Translate this sentence from the passage about the Borrowdale Hermit into Spanish: "Dalton’s homemade attire and equipment, combined with his tall frame, magnificent facial hair and loping gait made his appearance utterly unmistakable."

» **Quoted passage**:
▶
Dalton’s homemade attire and equipment, combined with his tall frame, magnificent facial hair and loping gait made his appearance utterly unmistakable. Keswick and Borrowdale locals soon saw him as a lovable eccentric and he became known by several alias’s – ‘Robinson Crusoe’, ‘Buffalo Bill’, ‘Peter Pan’, ‘The Wizard of the North’ and most commonly ‘The Borrowdale Hermit’. Food, where possible, was always fresh and foraged, trout from the river with plentiful mushrooms, nuts, berries and greens from the ancient oak woodland surrounding his subterranean home. Highly skilled at catering for his groups, he did rely on the supply of some staples purchased with his guiding fees, mainly potatoes and flour, the latter of which he mixed with raisins to bake his own famed interpretation of wholemeal bread.
◀
» **Source information**:
▶
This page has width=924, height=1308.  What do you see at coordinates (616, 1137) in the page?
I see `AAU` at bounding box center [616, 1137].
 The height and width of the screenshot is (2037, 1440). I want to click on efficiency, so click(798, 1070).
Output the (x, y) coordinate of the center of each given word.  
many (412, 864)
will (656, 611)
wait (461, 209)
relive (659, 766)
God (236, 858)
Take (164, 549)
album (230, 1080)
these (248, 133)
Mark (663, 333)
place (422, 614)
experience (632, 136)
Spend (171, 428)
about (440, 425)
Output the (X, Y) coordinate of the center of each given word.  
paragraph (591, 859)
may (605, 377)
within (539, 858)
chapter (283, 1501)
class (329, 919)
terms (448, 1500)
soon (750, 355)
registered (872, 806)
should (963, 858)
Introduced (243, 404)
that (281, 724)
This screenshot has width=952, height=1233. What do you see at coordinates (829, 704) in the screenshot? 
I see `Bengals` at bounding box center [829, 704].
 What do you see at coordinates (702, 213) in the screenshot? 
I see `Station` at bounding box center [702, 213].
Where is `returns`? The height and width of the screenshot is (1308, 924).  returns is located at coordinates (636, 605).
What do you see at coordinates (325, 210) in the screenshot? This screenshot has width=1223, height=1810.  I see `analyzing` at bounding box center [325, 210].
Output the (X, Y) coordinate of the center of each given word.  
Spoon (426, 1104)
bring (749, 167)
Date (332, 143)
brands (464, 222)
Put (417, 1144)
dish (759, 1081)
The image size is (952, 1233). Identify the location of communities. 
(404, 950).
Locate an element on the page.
◀
» **Final answer**: El atuendo y el equipo caseros de Dalton, junto con su gran estatura, su magnífico vello facial y su andar a grandes zancadas, hacían que su aspecto fuera absolutamente inconfundible.